§ V — Insights Methodology Note Vol. I, No. 6 MMXXVI

Why Tiers Are Categorical, Not Numeric

On the choice to certify into tiers rather than to issue scores.

A question the Institute is asked, with some regularity, by firms approaching their first assessment is why the AI Maturity Standard certifies into named tiers (AI-Aware, AI-Enabled, AI-Integrated, AI-First, AI-Native) rather than producing a numeric score. The question is fair, and the answer is methodologically rather than aesthetically motivated. A numeric score would, in the Institute's view, deliver a less honest piece of information than the categorical tier it would replace, would create incentives the Standard exists in part to resist, and would conceal the feature of the assessment that the certification is intended to surface: its multidimensionality, governed by a floor-of-weakest-dimension rule. This note sets out the reasoning.

§ I The Surface Appeal of Scores

The case for a numeric score is intuitive. Numbers permit comparison; they permit longitudinal tracking; they communicate at a glance. A firm that learns it has certified at AI-Enabled has, at the margin, less information than a firm told it has scored 67 on a hundred-point scale. The number conveys not only a position but a distance: 67 is closer to 68 than to 50.

The intuition is sound on its premises and incorrect in its conclusion. The premises assume that the underlying quantity, AI maturity in a professional services firm, is a one-dimensional continuum on which positions can be linearly ordered, and that the assessment instrument is sufficiently calibrated to distinguish positions at the granularity the number implies. Neither premise holds for the matter the Standard is built to assess. AI maturity is the joint state of seven dimensions, each of which can advance or regress independently of the others, and the operational consequences of which depend on their joint distribution rather than on their sum. The assessment is calibrated to distinguish tier boundaries with reasonable inter-assessor reliability; it is not calibrated, and could not be calibrated without instrumentation the field does not possess, to distinguish a 67 from a 69.

A numeric score would deliver a less honest piece of information than the categorical tier it would replace.

This is not a confession of methodological weakness. It is a description of the underlying quantity. A great many things assessors are asked to certify, including the seaworthiness of a vessel, the standing of a university, and the responsibility of a corporation toward its workers and environment, share the structural feature that they are real, are consequential, are capable of being assessed with discipline, and are not capable of being reduced to a scalar without introducing errors of greater magnitude than the resolution the scalar would claim to deliver.
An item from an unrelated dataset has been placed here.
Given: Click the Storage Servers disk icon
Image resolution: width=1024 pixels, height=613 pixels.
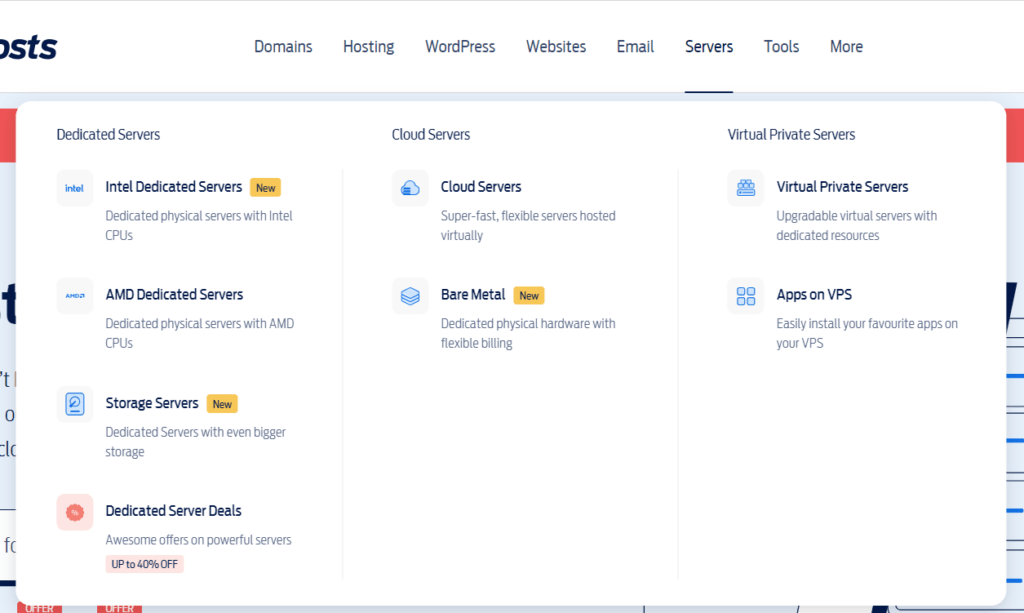Looking at the screenshot, I should tap(74, 403).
§ II False Precision and Its Costs

A numeric output presented to two significant figures asserts an instrument calibrated to one part in a hundred. A numeric output presented as an integer between zero and one hundred asserts an instrument calibrated to roughly one part in twenty, given typical noise floors in social measurement¹. The assessment underlying the Standard is not calibrated to either. It is calibrated to distinguish between five tier states across seven dimensions, with documented criteria at each boundary and inter-assessor reliability targets at the boundary, not at the interior of each tier.

A firm receiving a score of 73 against a firm receiving a 75 would, in any honest reporting of confidence intervals, be indistinguishable. The Institute's assessment process could not reliably reproduce the two-point gap on re-administration with a different panel of assessors. To report the gap as if it were a finding is to mislead the recipient about the precision of the instrument. To act on the gap, for instance by representing to a client that the firm has improved from a 73 to a 75 at recertification, is to invest the misleading number with operational meaning it cannot carry.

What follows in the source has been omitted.